━━━ TASK MATERIAL ━━━

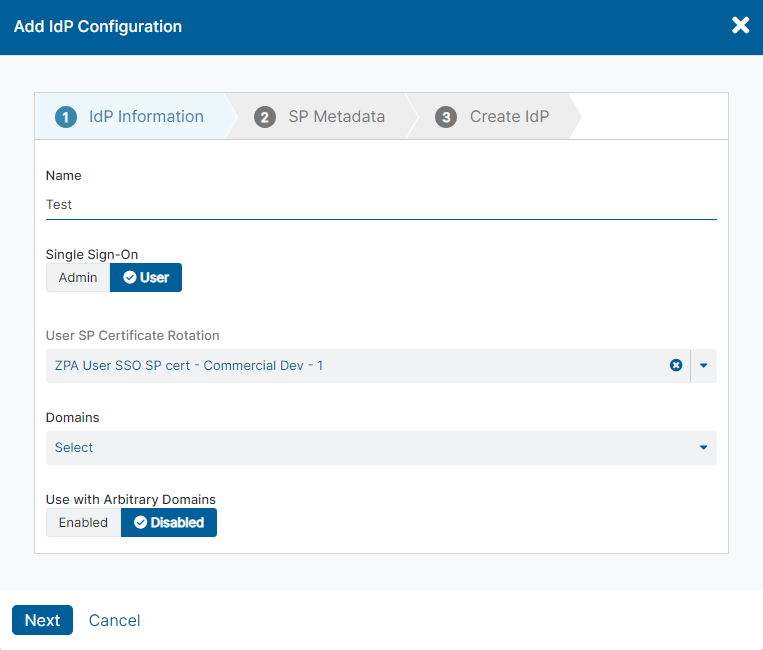Close the Add IdP Configuration dialog
The height and width of the screenshot is (650, 763).
click(x=740, y=26)
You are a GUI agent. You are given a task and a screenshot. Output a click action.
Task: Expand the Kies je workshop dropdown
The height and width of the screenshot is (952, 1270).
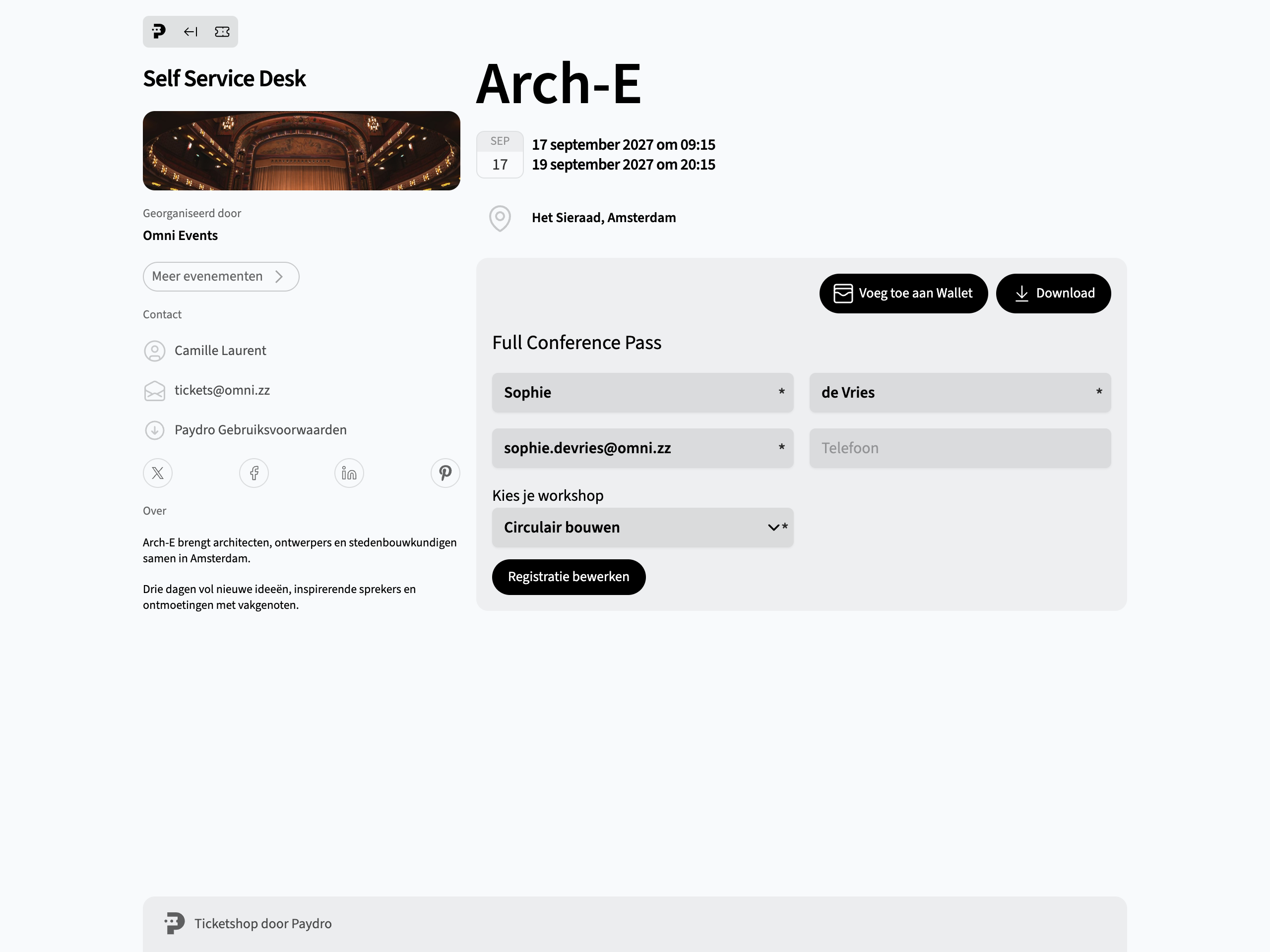642,528
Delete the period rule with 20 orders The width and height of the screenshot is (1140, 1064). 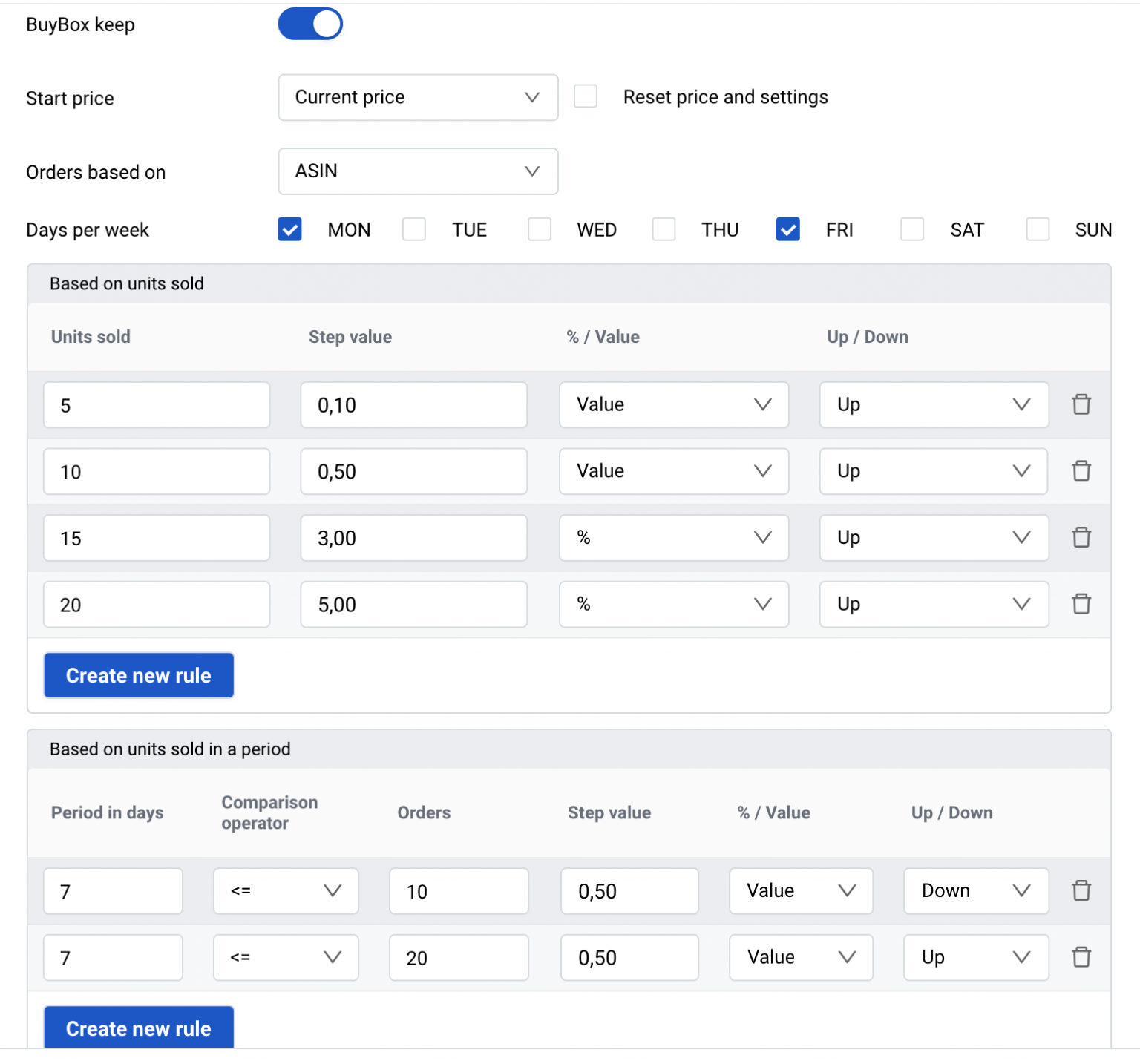1081,957
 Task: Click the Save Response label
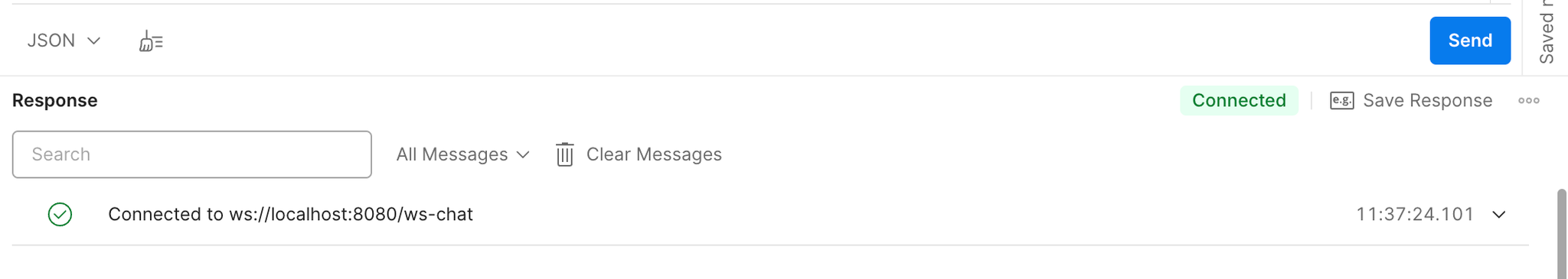click(1427, 101)
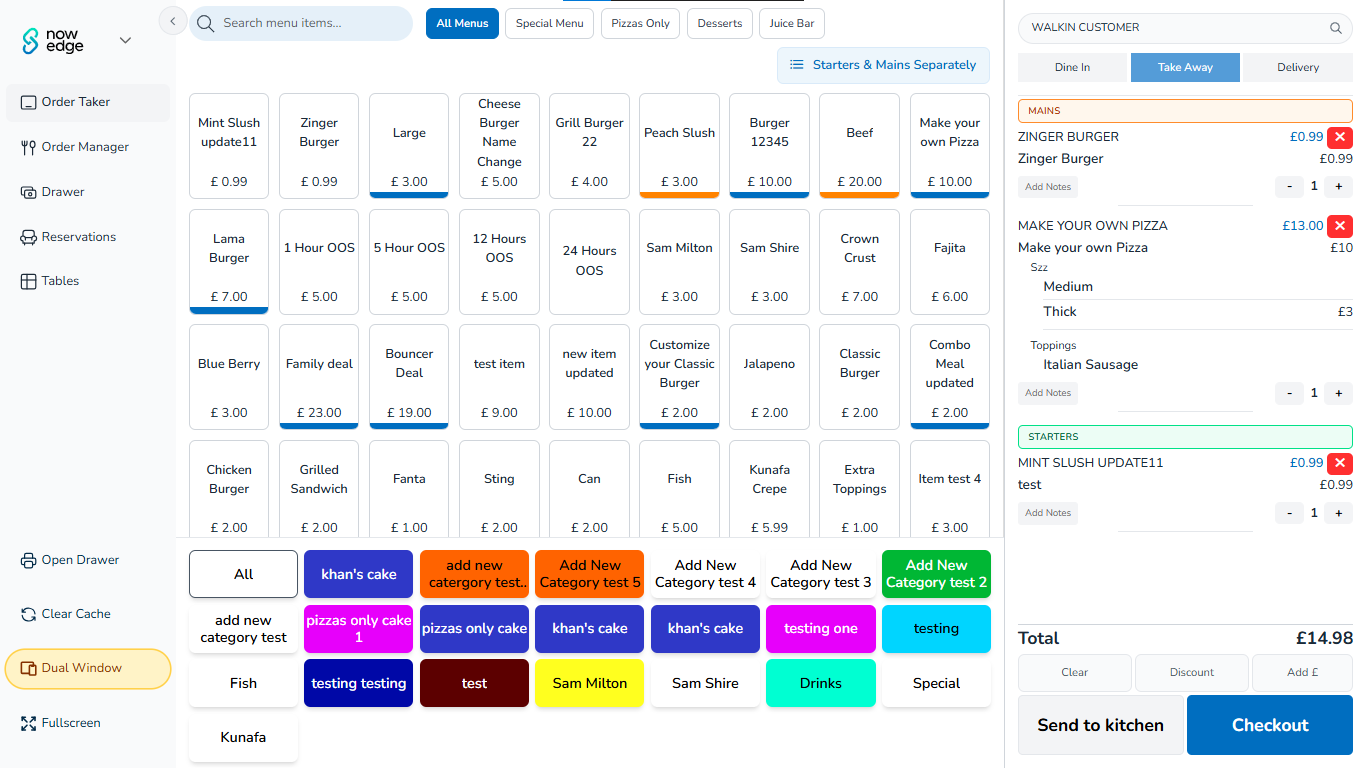Image resolution: width=1366 pixels, height=768 pixels.
Task: Toggle Starters & Mains Separately
Action: [883, 65]
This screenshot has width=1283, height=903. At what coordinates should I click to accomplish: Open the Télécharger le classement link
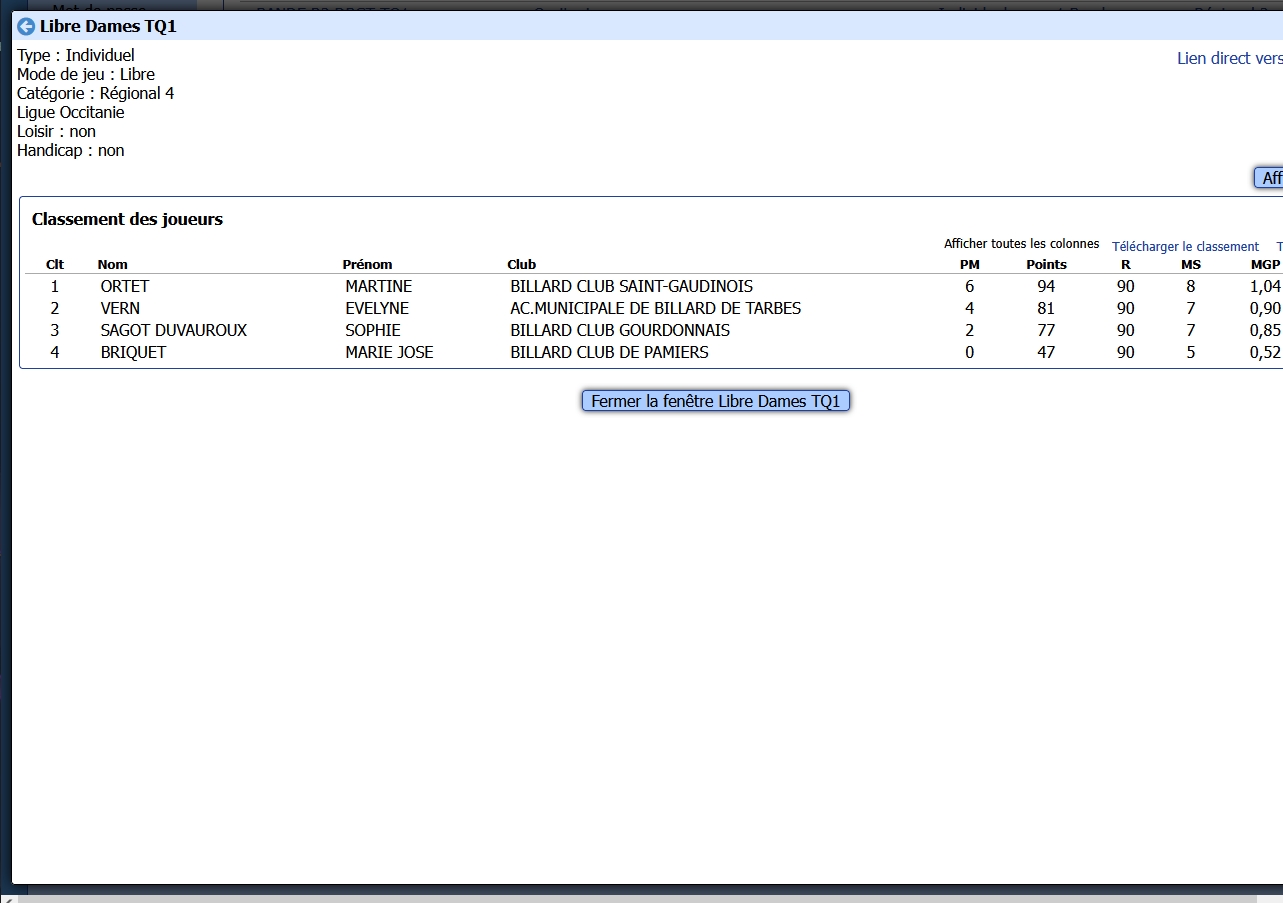click(1185, 246)
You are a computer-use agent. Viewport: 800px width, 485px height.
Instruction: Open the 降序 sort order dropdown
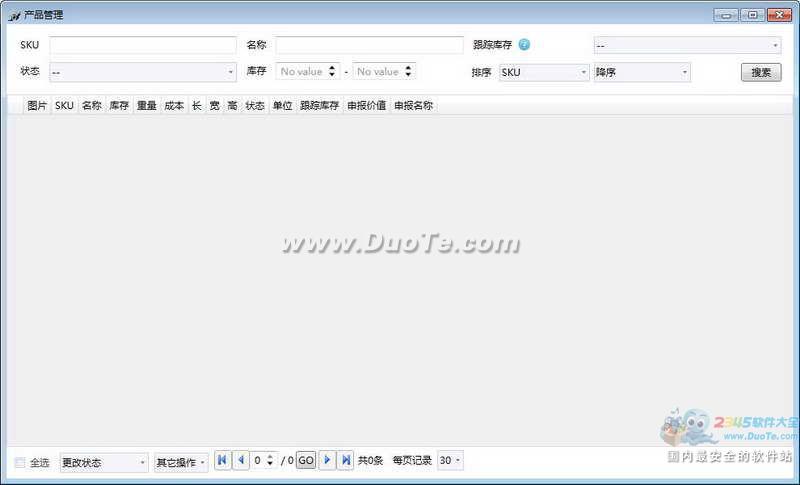click(641, 72)
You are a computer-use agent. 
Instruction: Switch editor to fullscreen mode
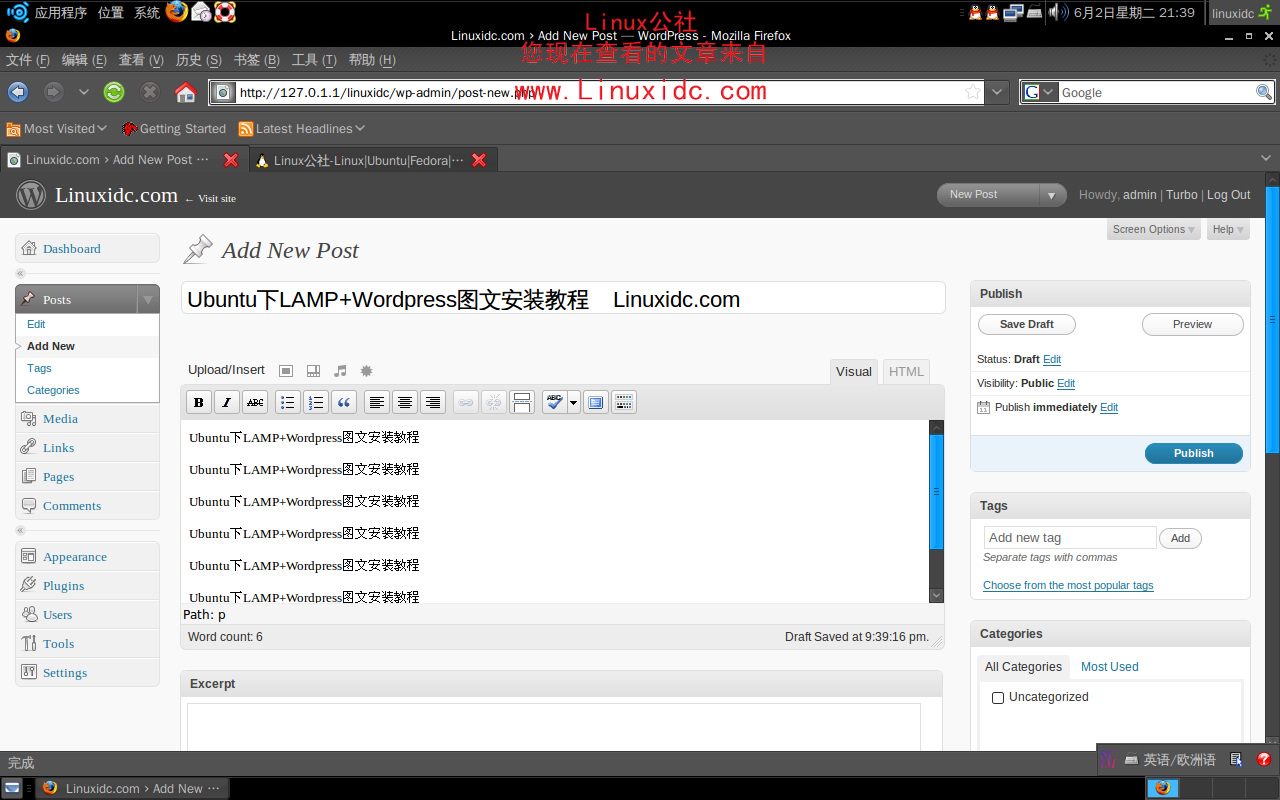[595, 401]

━━━

EXERCISE DESCRIPTION -> Examine each line of the records above and tally those with the string "agent". State the total alone.

WRITTEN ANSWER -> 3